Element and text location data
— START —
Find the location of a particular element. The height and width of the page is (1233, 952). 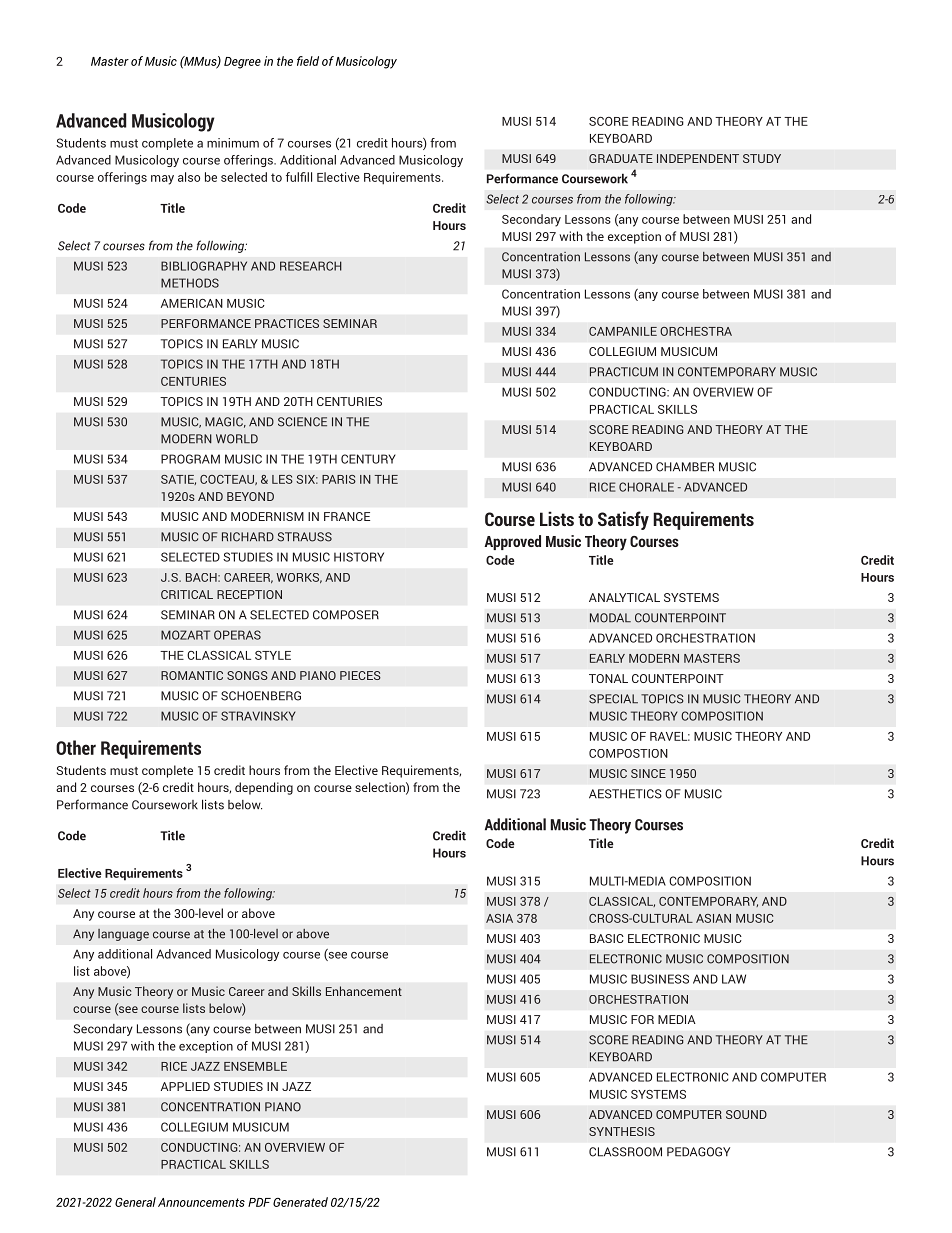

depending is located at coordinates (264, 788).
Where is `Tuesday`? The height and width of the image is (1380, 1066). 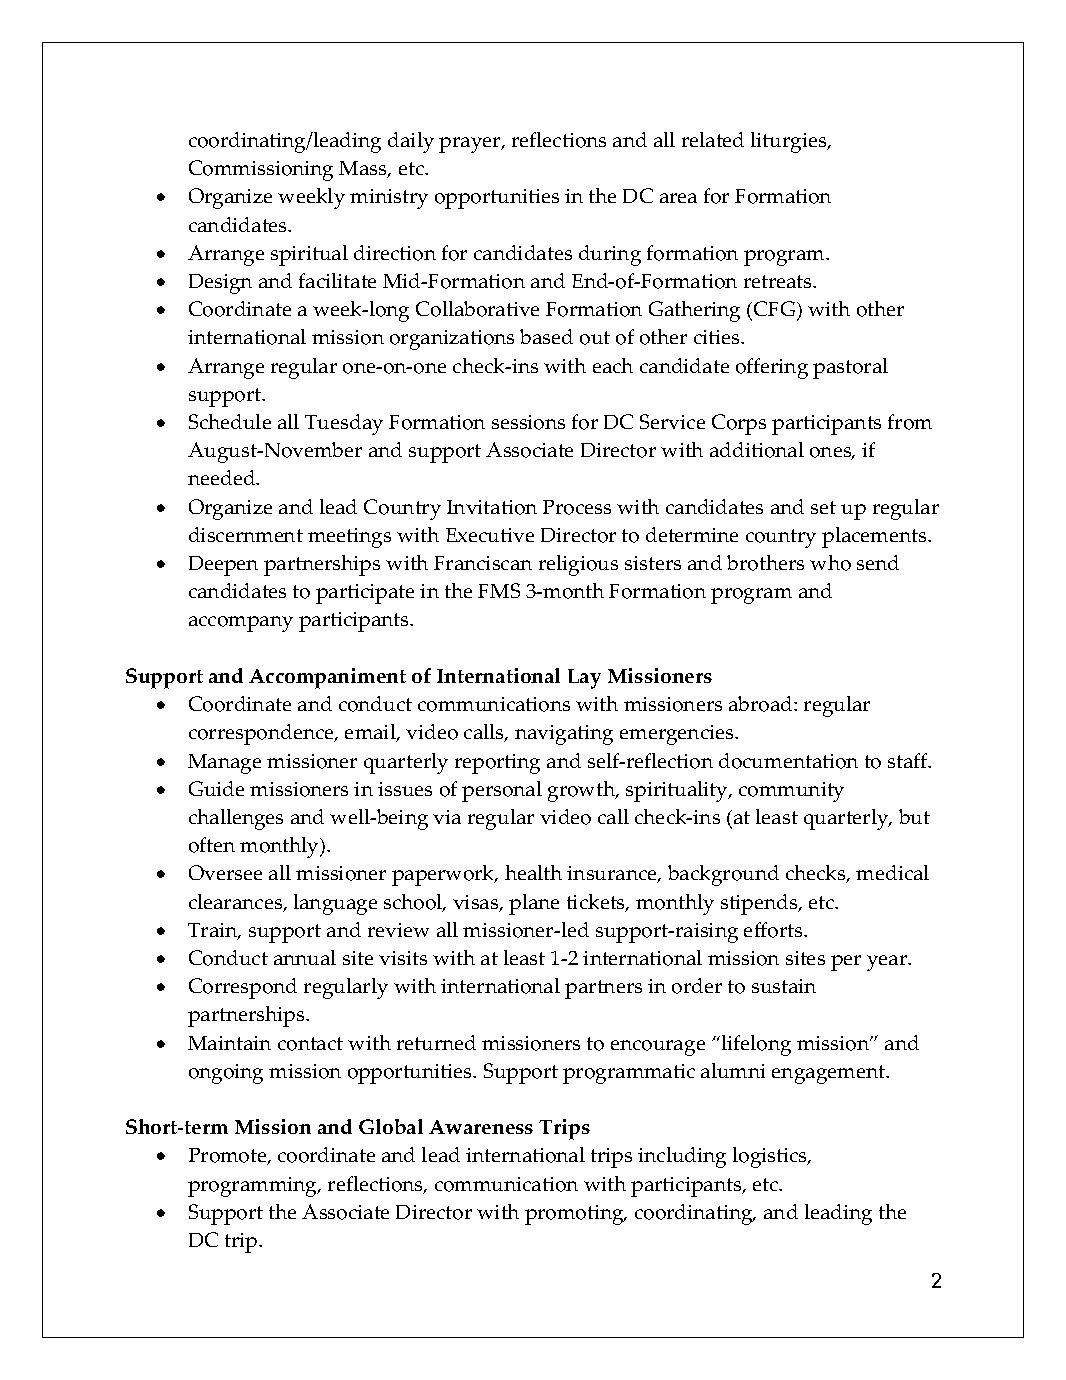
Tuesday is located at coordinates (344, 424).
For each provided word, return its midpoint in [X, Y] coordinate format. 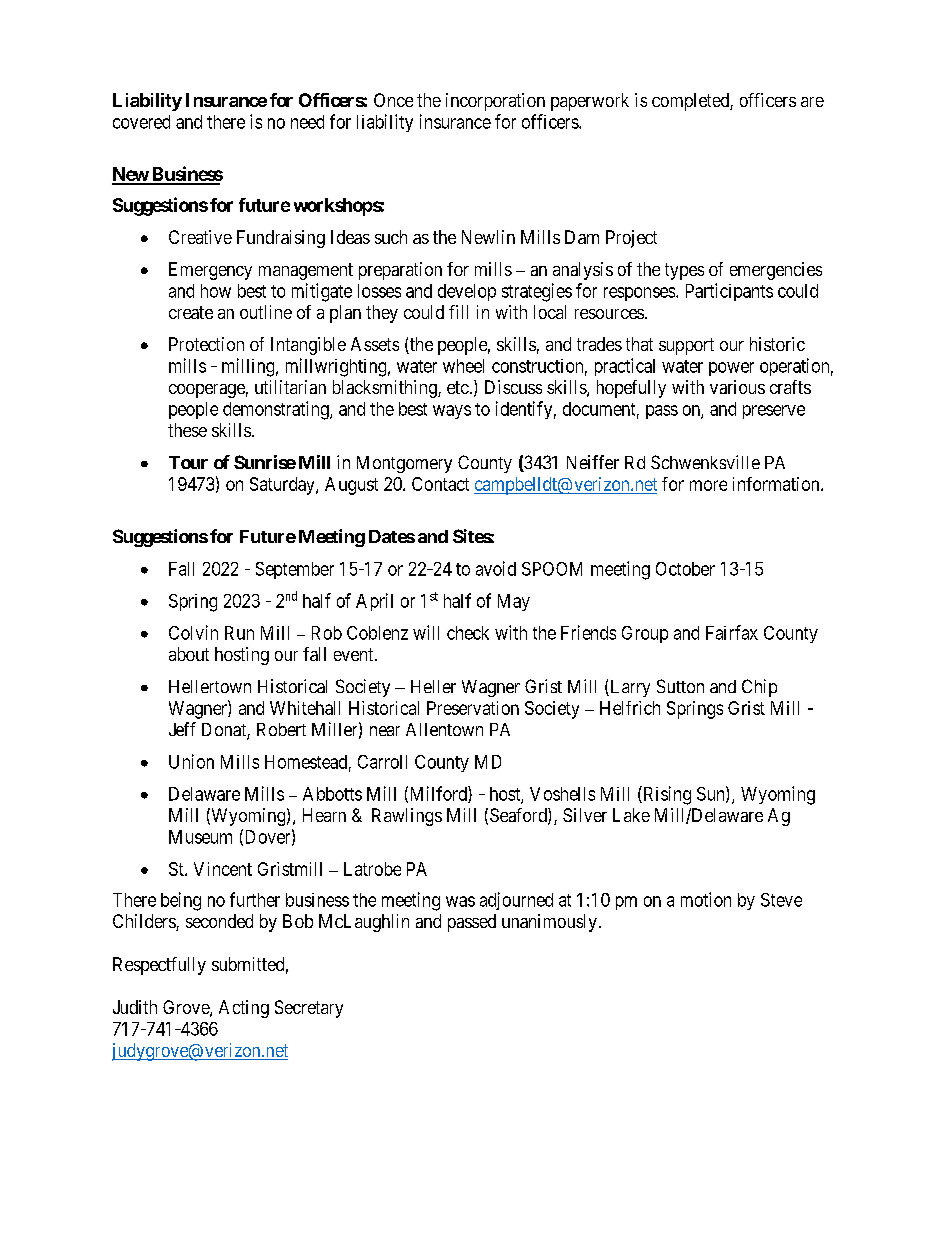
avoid [496, 568]
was [460, 901]
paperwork [590, 102]
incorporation [495, 102]
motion [706, 899]
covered [141, 122]
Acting [244, 1009]
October [685, 569]
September [295, 570]
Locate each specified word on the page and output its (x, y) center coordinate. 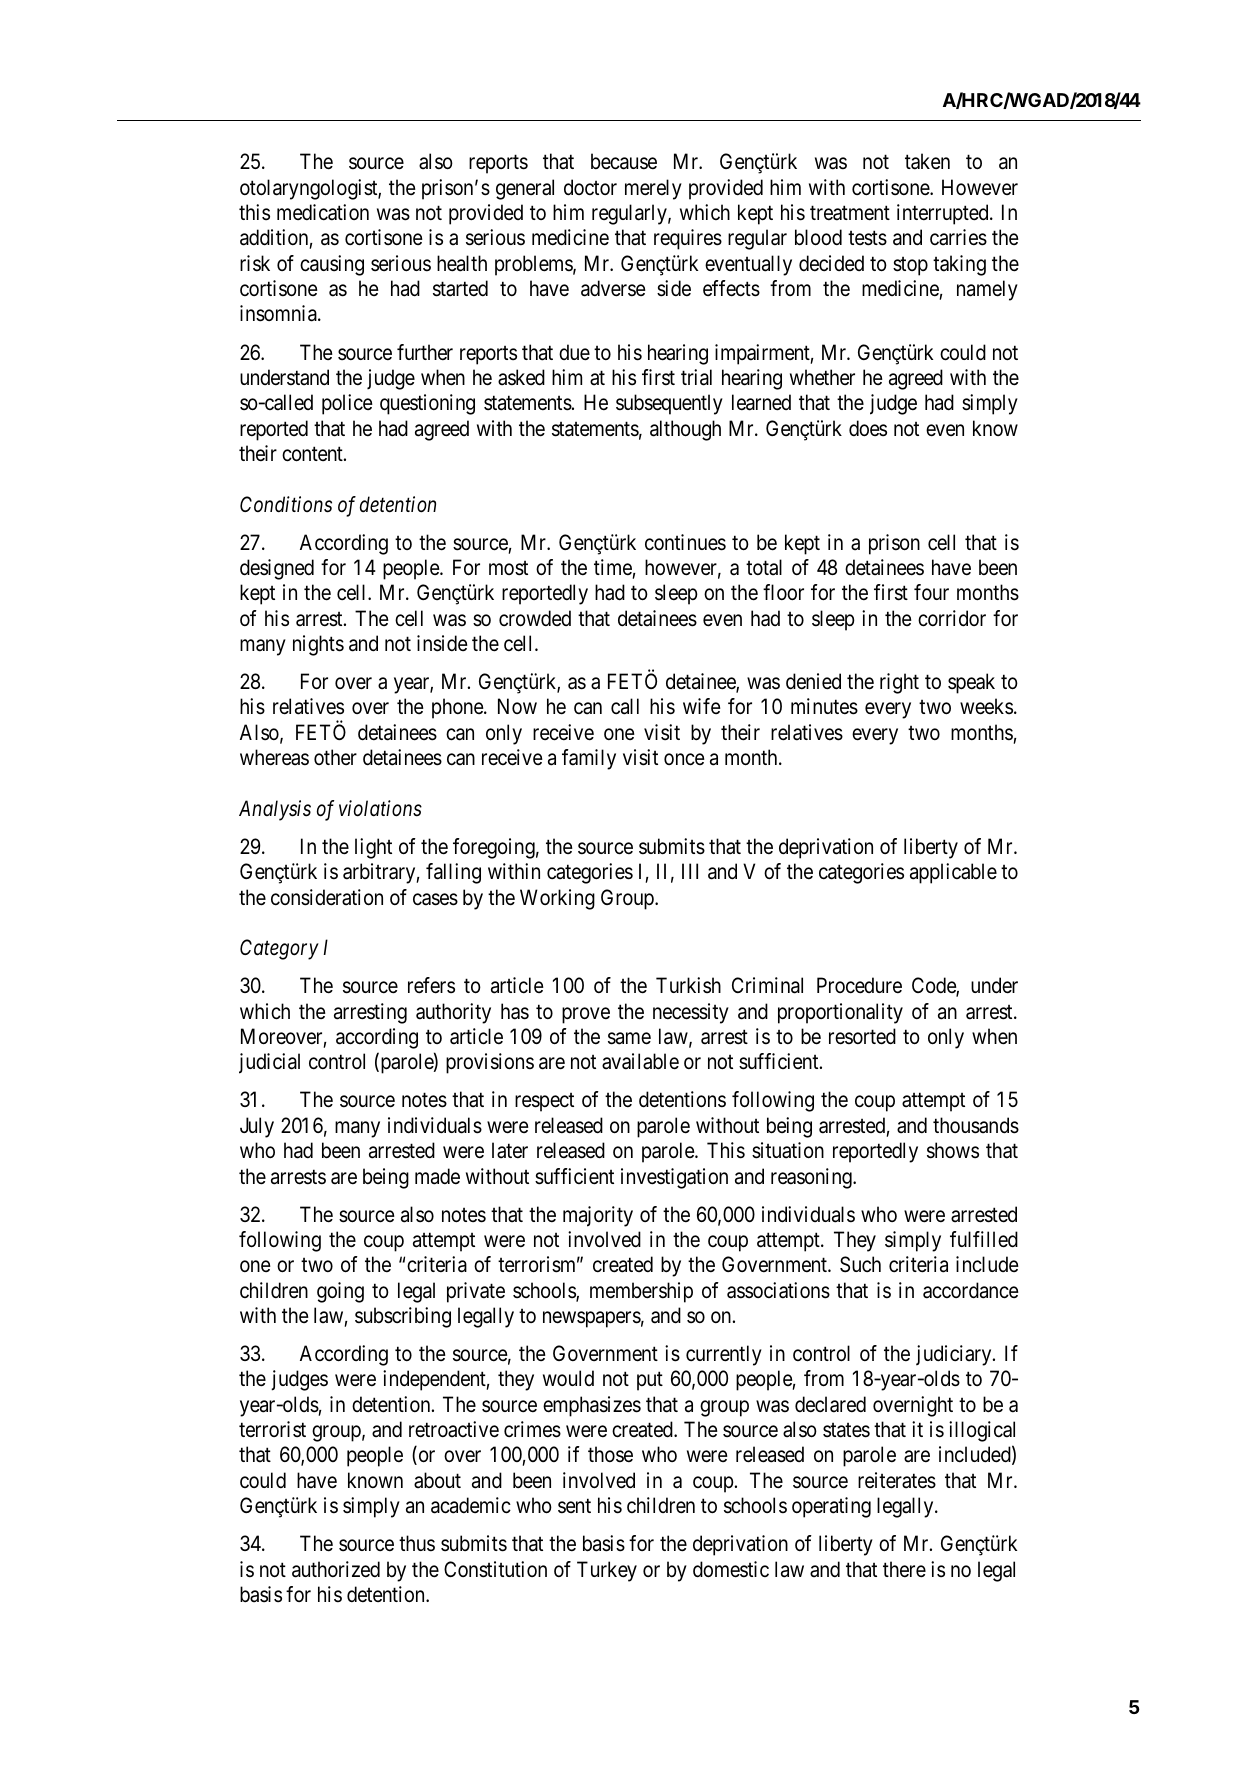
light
— END —
**Exercise task**
Please put every line of the items above into a JSON list of strings, one string per line, skipping blank lines. Leave the pictures out.

**Completed task**
[
  "Find the location of a particular element. The height and width of the page is (1233, 952). ",
  "depending is located at coordinates (264, 788).",
  "Where is `Tuesday`? The height and width of the image is (1380, 1066). ",
  "Tuesday is located at coordinates (344, 424).",
  "For each provided word, return its midpoint in [X, Y] coordinate format. ",
  "avoid [496, 568]",
  "was [460, 901]",
  "paperwork [590, 102]",
  "incorporation [495, 102]",
  "motion [706, 899]",
  "covered [141, 122]",
  "Acting [244, 1009]",
  "October [685, 569]",
  "September [295, 570]",
  "Locate each specified word on the page and output its (x, y) center coordinate. ",
  "light"
]